Twenty years after the massacre of pro-democracy activists on Tiananmen Square ...

Lessons unlearned?

If you let crimes against humanity stand, without pursuing accountability for those responsible, sooner than later, more crimes against humanity will follow.

(And that is true whether those responsible ruled in Beijing or Beltwayistan. You cannot simply "look forward," if you do, you become complicit.)

Here is a glimpse at some of the poisoned fruit that has ripened since the Tiananmen Square massacre.
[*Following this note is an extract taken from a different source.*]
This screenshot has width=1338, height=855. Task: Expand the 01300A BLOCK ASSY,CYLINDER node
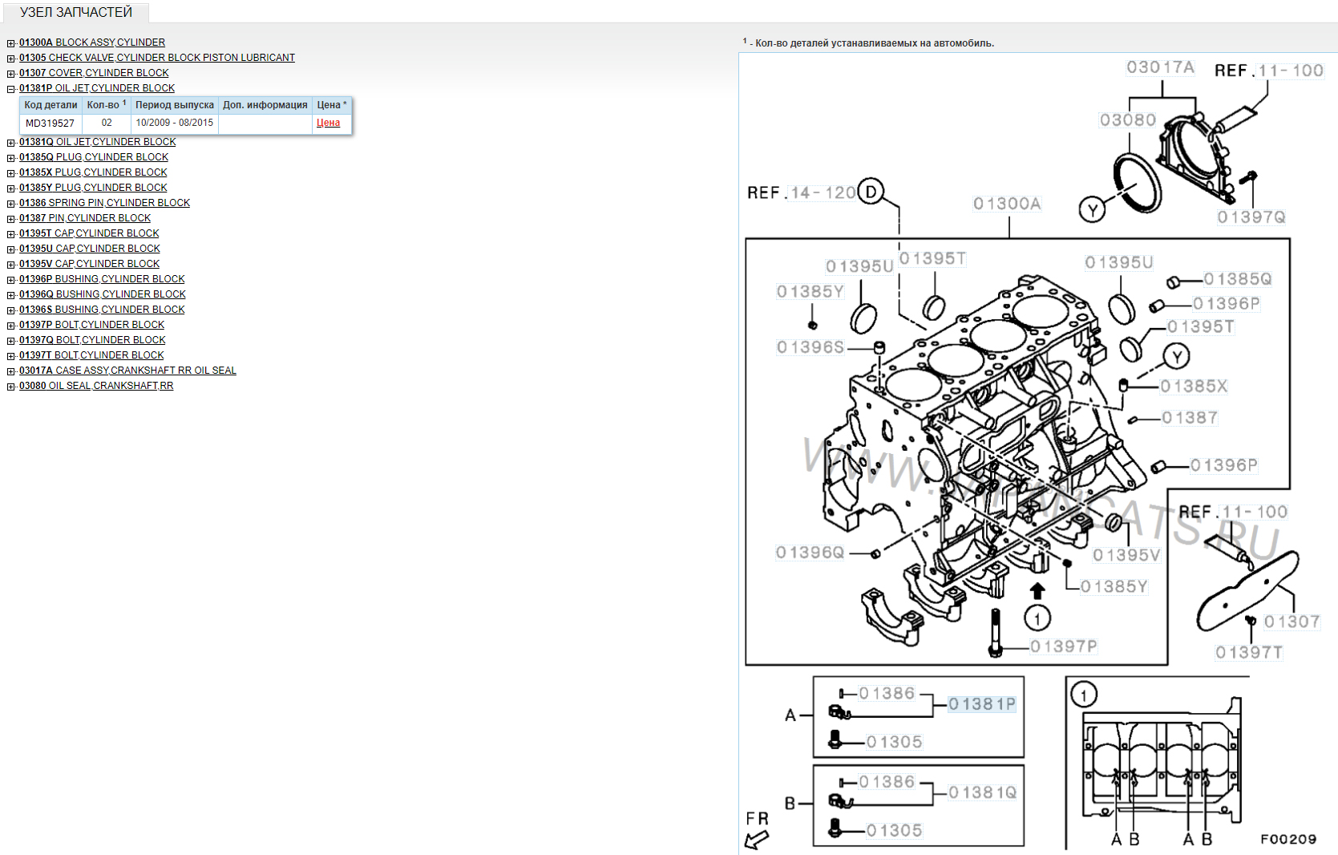[11, 43]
The Burmese thugocracy, which is supported by the Chinese government, continues its show trial of Aung San Suu Kyi:

The people of Burma have been through terrible times and enjoy none of the benefits of their neighbours (a Thai lives almost 10 years longer on average). The past couple of years – with the suppression of the "Saffron" uprising and Cyclone Nargis, which killed more than 130,000 – have been especially cruel. They struggle to cope with mounting economic pressures and an economy skewed towards those with the right connections.
Yet despite these day-to-day pressures, they remain transfixed by what is happening in the court in Insein, and one senses the importance of the role that Aung San Suu Kyi, as a symbol of hope, continues to play in their lives. Many seem noticeably angrier about the trial than they were when the 2007 protests were crushed.
Guardian, 6-3-09

The thugocracy in Karthoum, supported by the Chinese government, continues its crimes against humanity in Darfur:

Physicians for Human Rights (PHR) today released an important new report on the grim and persistent realities of sexual violence directed against Darfuri women in Darfur and Eastern Chad. In partnership with the Harvard Humanitarian Initiative (HHI), PHR has published “Nowhere to Turn: Failure to Protect, Support, and Assure Justice for Darfuri Women” ... There are twin emphases in the report: (a) the ongoing vulnerability of Darfuri women in refugee camps in Eastern Chad, with threats of sexual violence coming primarily from host communities that have grown increasingly hostile to those who fled violence in Darfur, and (b) the terrible prominence of sexual violence against women amidst genocidal destruction in Darfur itself. Indeed, the report provides further, compelling evidence of the use of rape as a deliberate weapon of genocidal warfare. ... The report should serve as a sobering reminder to those who have come to regard Darfur and Eastern Chad as “low-intensity conflict,” with putative signs of de-escalating violence, rural rebuilding, and “optimism” on the part of Darfuris. The growing effort to re-write the narrative of the Darfur genocide---minimizing overall mortality, speciously questioning the most conspicuous realities of genocide, denying significant violence and human destruction after 2004, refusing to see how desperate the overall humanitarian situation remains---hardly accommodates the individual narratives that we find in PHR’s path-breaking study. Eric Reeves, Sudan Research, 5-31-09

As always, I encourage you to follow events in Darfur on Mia Farrow's site, it is the real-time journal of a humanitarian at work; the content is compelling, insightful and fiercely independent.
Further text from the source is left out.